» **Exercise**:
The data below is to be copied exactly, line by line.
*** Data shown Section Begins ***
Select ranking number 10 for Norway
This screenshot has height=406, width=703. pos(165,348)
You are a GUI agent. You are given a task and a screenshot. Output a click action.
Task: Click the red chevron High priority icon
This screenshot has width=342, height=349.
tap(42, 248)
*** Data shown Section Ends ***
» **Response**:
Select ranking number 10 for Norway
This screenshot has height=406, width=703. pos(165,348)
You are a GUI agent. You are given a task and a screenshot. Output a click action.
Task: Click the red chevron High priority icon
This screenshot has width=342, height=349.
tap(42, 248)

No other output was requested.